## Exercise aim
Please reproduce, unchanged, the lines from the one containing "Task: Click the Chrome logo icon" through the end of the items, including both of those ends.

## Item coordinate data
====
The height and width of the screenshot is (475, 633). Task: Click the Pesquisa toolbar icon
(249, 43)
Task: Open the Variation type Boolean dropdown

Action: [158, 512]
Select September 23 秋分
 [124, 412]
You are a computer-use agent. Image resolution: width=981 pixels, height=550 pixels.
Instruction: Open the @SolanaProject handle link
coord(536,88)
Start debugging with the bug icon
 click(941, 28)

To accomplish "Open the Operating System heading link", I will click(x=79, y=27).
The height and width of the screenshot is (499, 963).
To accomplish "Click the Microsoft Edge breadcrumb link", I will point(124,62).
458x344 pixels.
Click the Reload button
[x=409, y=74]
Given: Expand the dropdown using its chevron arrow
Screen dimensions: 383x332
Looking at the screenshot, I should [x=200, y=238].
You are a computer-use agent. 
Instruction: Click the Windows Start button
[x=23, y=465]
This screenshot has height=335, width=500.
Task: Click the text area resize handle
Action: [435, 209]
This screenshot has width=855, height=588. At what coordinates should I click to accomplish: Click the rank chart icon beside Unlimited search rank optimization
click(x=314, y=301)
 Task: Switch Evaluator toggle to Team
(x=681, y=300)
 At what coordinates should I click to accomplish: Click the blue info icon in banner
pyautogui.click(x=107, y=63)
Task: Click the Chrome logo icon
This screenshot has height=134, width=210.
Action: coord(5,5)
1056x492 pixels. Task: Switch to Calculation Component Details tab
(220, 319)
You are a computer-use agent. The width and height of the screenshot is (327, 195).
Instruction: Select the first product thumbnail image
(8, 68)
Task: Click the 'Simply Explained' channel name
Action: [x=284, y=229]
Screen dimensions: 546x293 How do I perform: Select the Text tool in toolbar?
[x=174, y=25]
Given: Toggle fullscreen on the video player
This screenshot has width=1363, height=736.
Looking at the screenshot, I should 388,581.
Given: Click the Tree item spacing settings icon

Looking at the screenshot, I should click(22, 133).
====
## Result of this task
Task: Click the Chrome logo icon
This screenshot has height=134, width=210.
Action: coord(5,5)
1056x492 pixels. Task: Switch to Calculation Component Details tab
(220, 319)
You are a computer-use agent. The width and height of the screenshot is (327, 195).
Instruction: Select the first product thumbnail image
(8, 68)
Task: Click the 'Simply Explained' channel name
Action: [x=284, y=229]
Screen dimensions: 546x293 How do I perform: Select the Text tool in toolbar?
[x=174, y=25]
Given: Toggle fullscreen on the video player
This screenshot has width=1363, height=736.
Looking at the screenshot, I should 388,581.
Given: Click the Tree item spacing settings icon

Looking at the screenshot, I should click(22, 133).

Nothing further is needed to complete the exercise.